Les fêtes de San Fermín se déroulent du 6 au 14 juillet, chupinazo à midi le premier jour, puis un encierro chaque matin à 8 heures sur 848,6 mètres parcourus en environ deux minutes. Courir est ouvert aux plus de 18 ans, sous des conditions strictes et sanctionnées. Regarder sans courir reste largement plus accessible, et tout aussi mémorable.
San Fermín : une fête à date fixe, ce qui change tout pour l’organiser
Contrairement à la majorité des ferias espagnoles, dont les dates glissent selon le calendrier liturgique ou municipal, les dates de San Fermín à Pampelune ne bougent jamais. La fête commence le 6 juillet à midi avec le chupinazo, la fusée tirée depuis le balcon de la mairie (Ayuntamiento), et se termine dans la nuit du 14 au 15 juillet avec le chant du Pobre de mí. Cette fixité change concrètement l’organisation d’un voyage : les vols et logements se réservent souvent un an à l’avance pour les mêmes dates, sans marge d’ajustement possible comme pour une feria mobile.
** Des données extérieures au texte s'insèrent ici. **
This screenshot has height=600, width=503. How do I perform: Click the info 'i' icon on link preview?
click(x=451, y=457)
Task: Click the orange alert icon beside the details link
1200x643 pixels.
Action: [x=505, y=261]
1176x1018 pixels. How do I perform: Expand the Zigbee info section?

Le programme officiel des neuf jours
| Jour | Événement | Heure |
|---|---|---|
| 6 juillet | Chupinazo, ouverture officielle | 12h00 |
| 7 au 14 juillet | Encierro (lâcher de taureaux) | 8h00 |
| 7 au 14 juillet | Entrée du public dans l’arène et vaquillas | après l’encierro |
| 7 au 14 juillet | Corrida | 18h30 |
| 6 au 14 juillet | Feu d’artifice depuis la Citadelle | 23h00 |
| 14 juillet (nuit) | Pobre de mí, place de l’Ayuntamiento | minuit |
Entre ces rendez-vous fixes s’intercalent processions, défilés de peñas (les clubs festifs locaux), gigantes y cabezudos (les géants et grosses têtes traditionnels) et concerts gratuits en plein air, qui occupent en réalité une bonne partie de la journée pour qui ne court pas.
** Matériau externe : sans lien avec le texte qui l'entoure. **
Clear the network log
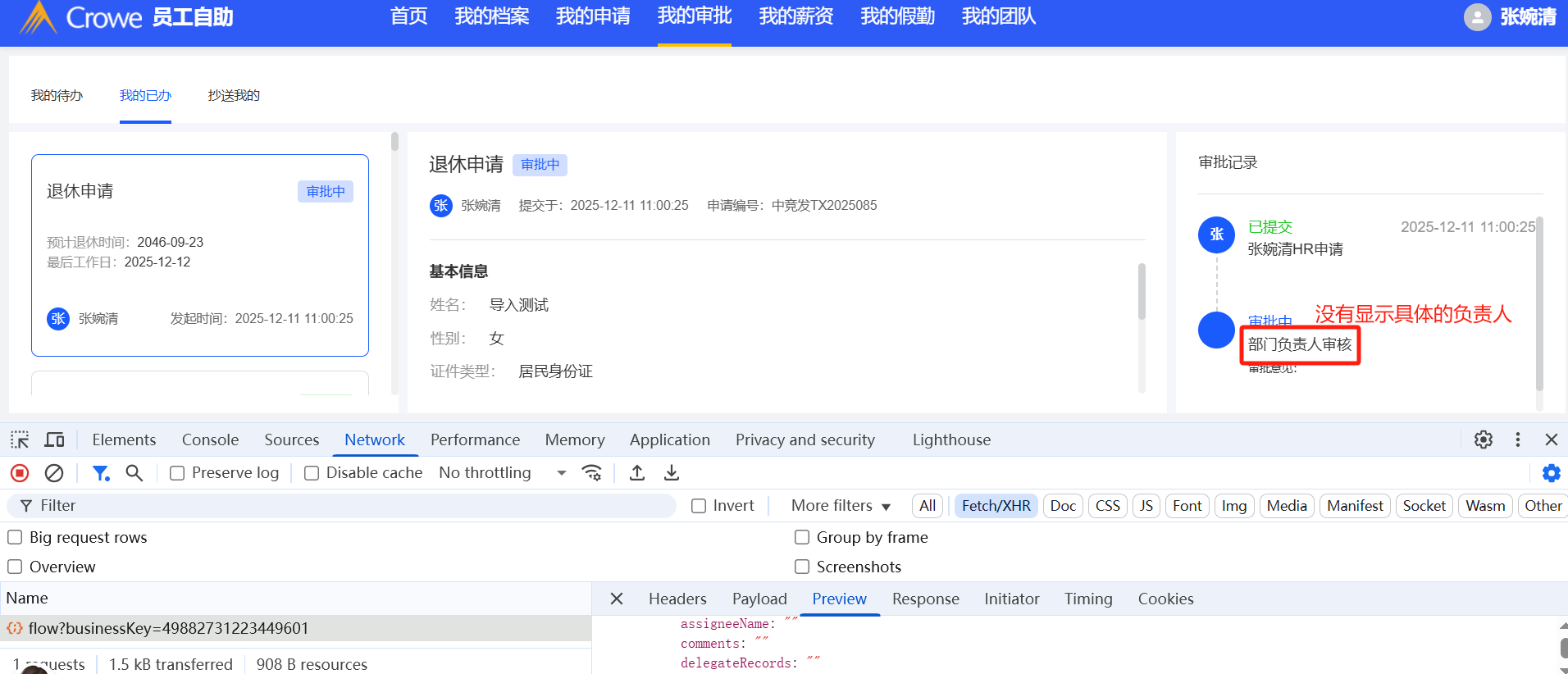This screenshot has width=1568, height=674. pyautogui.click(x=54, y=473)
L’encierro en chiffres : parcours, durée et tronçons qui font basculer une course
Le chiffre officiel, confirmé par la mairie de Pampelune, est de 848,6 mètres entre les corrals de Santo Domingo et l’arène. La durée moyenne de l’encierro annoncée par les autorités est d’environ deux minutes lorsque le troupeau reste groupé, mais elle peut grimper à trois ou quatre minutes si des taureaux se détachent du groupe, un scénario redouté des coureurs car un animal isolé et désorienté devient statistiquement plus dangereux qu’un troupeau compact.
Le parcours tronçon par tronçon
Le détail précis de chaque section n’est pas publié mètre par mètre par la mairie, seule la longueur totale étant officielle. Voici toutefois l’enchaînement des tronçons, largement documenté par les guides locaux et cohérent avec le total officiel :
| Tronçon | Longueur estimée | Ce qui s’y joue |
|---|---|---|
| Cuesta de Santo Domingo | environ 280 m | Départ en pente forte, vitesse maximale du troupeau |
| Plaza Consistorial | environ 100 m | Élargissement, sol glissant devant la mairie |
| Virage de Mercaderes | virage à 90° | Point le plus critique, taureaux qui chassent contre les barrières |
| Calle Estafeta | environ 300 m | Tronçon le plus long et le plus filmé |
| Curva de Telefónica | goulot d’étranglement | Entassements et chutes fréquents |
| Callejón et tunnel | quelques dizaines de mètres | Entrée étroite dans l’arène |
Ce tableau donne une image fidèle de l’enchaînement réel, mais seul le total de 848,6 mètres constitue une donnée officielle vérifiée : traitez les longueurs par tronçon comme des ordres de grandeur, pas comme une mesure municipale.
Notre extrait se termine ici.